Das Problem liegt vielmehr im mangelnden Verständnis des Klerus von Straftaten aus seinem Kreis heraus. Traditionell wurde solche vorrangig nicht als Schädigung des Opfers, sondern als als Schädigung der Heiligkeit der Kirche durch den Täter gesehen, und deren Wiederherstellung war oberstes Ziel und zwar durch die kirchenrechtlich vorgesehenen Verfahren Beichte und Buße. Damit war aus klerikaler Perspektive das Wesentliche erledigt und die Vereitelung der »weltlichen« Strafverfolgung nichts weiter eine bedauerliche Konsequenz der "Selbstreinigung".
Wie man zu einer derart merkwürdigen und überheblichen Einstellung kommen kann, wird nicht erst im Kontext der gegenwärtigen Untersuchungen gefragt. Zunächst einmal ist da der Zölibat, dessen Zwänge die in ihn Gezwungenen natürlich nach Wegen der Druckentlastung suchen lassen. Aber der wichtigste Faktor ist wohl das klerikale Amtsverständnis.

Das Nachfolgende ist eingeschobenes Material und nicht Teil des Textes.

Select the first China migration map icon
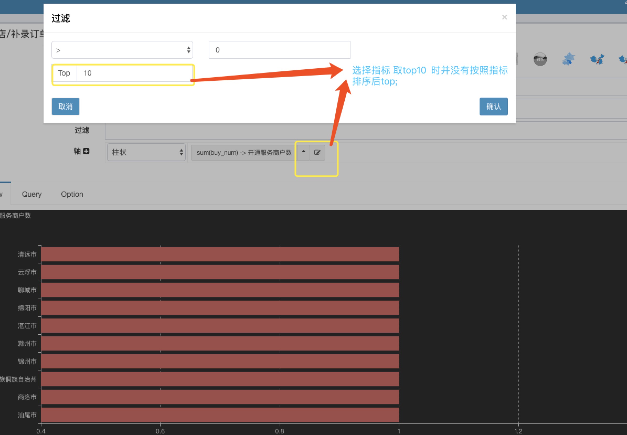597,59
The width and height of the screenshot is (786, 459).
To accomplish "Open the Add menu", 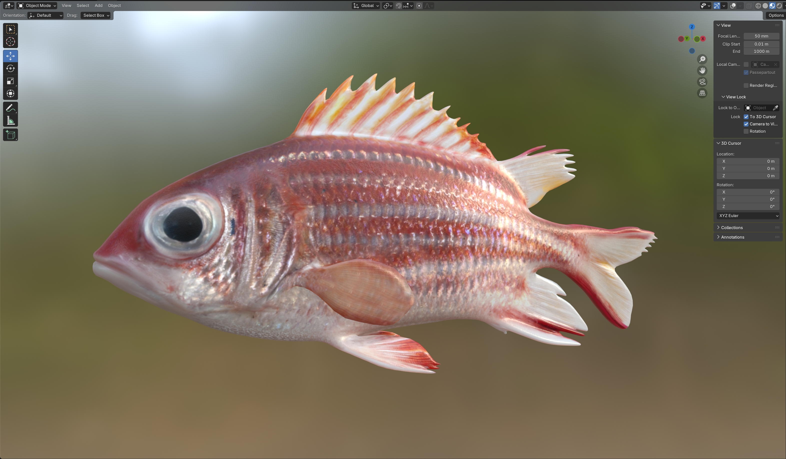I will 98,6.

Wenn man meint, wie es in einem vorkonziliaren Katechismus in meinem Kuriosa-Regal heißt, dass »die Priester nicht wie die Menschen, sondern näher den Engeln sind«, oder dass sie, wie Maxe es weiter oben ausgedrückt hat, zu den »Erwählten« gehören, ist man sicher anfällig dafür, alles »Weltliche zu verachten«, wie es seit Anbeginn der Kirchengeschichte gelehrt wird. Schwächliche Naturelle sind da gewiss versucht, diese Verachtung in eine Lizenz für die Beförderung des individuellen Lustgewinns durch Benutzung des verachteten Objekts umzudeuten, in der süßen Gewissheit, dass der Fehltritt durch alsbaldige Beichte und Buße ja gleichsam ungeschehen gemacht werden kann. War das Objekt weiblich, kommt noch entlastend zu Hilfe der Rekurs auf die seit Evas Sündenfalls sich beklagenswerterweise perpetuierende weibliche Verführungsmagie.
Ob hier wohl ein Bewusstseinswandel eintreten wird? Man möchte es gerne hoffen, vermag es aber kaum zu glauben. Nach dem Konzil sah es drei Jahrzehnte lang so aus, als ob das Problem Zölibat einer simplen pragmatischen Lösung zustrebte. Als ich an die Uni kam, gab es unter den jüngeren Klerikern an der Theologischen Fakultät kaum einen, der nicht eine Freundin hatte und das auch gar nicht groß zu verbergen suchte (außer vielleicht vor seinem Bischof). Aber seit Ende der 90er Jahre wendet sich das Blatt und der Klerikernachwuchs macht immer mehr den Eindruck, als sammelten sich in den Priesterseminaren die Merkwürdigen, Verschrobenen und Weltflüchtigen. Sie distanzieren sich von der »Welt« formal durch bewusstes Tragen des Collars, sie haben außerhalb des Klerus keine Freunde und geben sich bewusst elitär, was bei der manifesten Dämlichkeit auffallend vieler von ihnen oft recht peinlich berührt. Man kann nur wünschen, dass der gegenwärtige Skandal dazu führt, dass in der Priesterausbildung zukünftig mit allem Nachdruck gelehrt wird, dass dem klerikalen Elitismus in der »Welt« klare (straf)rechtliche Grenzen gesetzt sind.